* [Extrait à lire]:
· · ·

Sahib el Dakhil joue également un rôle important dans la formation du parti grâce à son expérience et à son réseau de connections avec le clergé chiite45. Les autres membres importants qui gravitent autour de ce noyau dur sont : Murtadha al Askari, Muhammad Baqir al Hakim, Muhammad Bahr al Ulum, Hadi Fadhili, Muhammad Sadiq Qamusi, Muhammad Salih al Adib et Muhammad Hadi Subaiti46.
Les initiateurs pour la plupart sont issus de la ville de Najaf qui s’est forgée une réputation de ville rebelle suite aux luttes répétées qu’elle a mené. Imprégnée de ce désir de lutte, la génération des fondateurs du parti, qui avait tous entre 17 et 30 ans47, a émergé au moment du « danger communiste » et la propagation rapide d’idéologies non islamiques : socialisme, nationalisme arabe, baathisme, libéralisme48. Il était donc nécessaire pour elle de corriger les déviations selon une interprétation traditionnaliste grâce à la pratique de l’ijtihad dans une période ou tout semblait confus. C’est dans ce contexte que Muhammad Bakr al Sadr écrit son premier ouvrage majeur Falsafatuna en 1959 qui est une critique du communisme et de la pensée matérialiste49.
Cette pensée s’inscrit dans un processus déjà enclenché par les Frères musulmans d’Egypte. En effet Muhammad Bakr al Sadr qui rédige un manifeste, Al Usus, énonçant les bases idéologiques du parti Da’wa en 196050, a été largement influencé par les écrits de Hassan el Banna et Sayyid Qotb. Ce dernier considère dans les années 1950 que les pays musulmans sont sortis de l’islam car ils n’appliquent plus ses préceptes et qu’ils sont retournés dans la période de la Jahiliya, période préislamique. Ce même terme sera repris par Muhammad Bakr al Sadr dans ses écrits51. Dans Al Usus la Da’wa est présentée par Bakr al Sadr comme un mouvement de changement radical, al haraka al taghyriya52, qui prône un islam universel et qui entend rétablir la société selon les limites et enseignements de l’islam. C’est dans cette optique de retour à un islam pur et juste, que Muhammad Bakr al Sadr choisit d’utiliser le terme inqilabiya pour qualifier la Da’wa et non islahiya qui suggère l’idée de réforme et encore moins le terme thawriya qui porte une connotation communiste53.
Le parti s’étend également à Kerbela et au quartier chiite de Bagdad à Kazimayn dont l’espace communautaire est dirigée par la famille al Khalisi54 , connu pour avoir combattu les Britanniques. Mais aussi à l’échelle internationale avec la création secrète de branches dans les pays du golfe comme le Koweït, mais aussi au Liban55.

· · ·

* [Données fournies]:
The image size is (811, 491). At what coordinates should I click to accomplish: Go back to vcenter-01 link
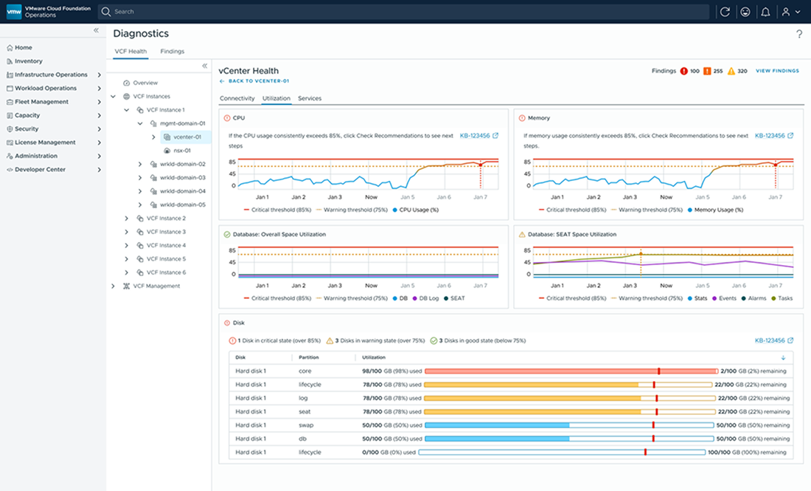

· · ·

* [Consignes]:
- 1) Réécrivez tout ce qui va de "Sahib el Dakhil" jusqu'à "Muhammad Hadi Subaiti46." dans l'extrait sur le parti Da'wa, en substituant "cercle restreint" à "noyau dur".
- 2) D'après l'extrait sur le parti Da'wa, en quelle année Muhammad Bakr al Sadr écrit-il Falsafatuna ?
- 3) Condensez sous forme de liste le paragraphe de l'extrait sur le parti Da'wa qui commence par "Le parti s’étend également", en conservant ses faits principaux.
Ce matériel provient d'une source différente.

* [Réponses]:
- 1)
Sahib el Dakhil joue également un rôle important dans la formation du parti grâce à son expérience et à son réseau de connections avec le clergé chiite45. Les autres membres importants qui gravitent autour de ce cercle restreint sont : Murtadha al Askari, Muhammad Baqir al Hakim, Muhammad Bahr al Ulum, Hadi Fadhili, Muhammad Sadiq Qamusi, Muhammad Salih al Adib et Muhammad Hadi Subaiti46.

- 2) En 1959.

- 3)
- Le parti s'étend à Kerbela et à Kazimayn, quartier chiite de Bagdad dont l'espace communautaire est dirigé par la famille al Khalisi, connue pour avoir combattu les Britanniques.
- À l'échelle internationale, il crée secrètement des branches dans les pays du golfe, comme le Koweït, ainsi qu'au Liban.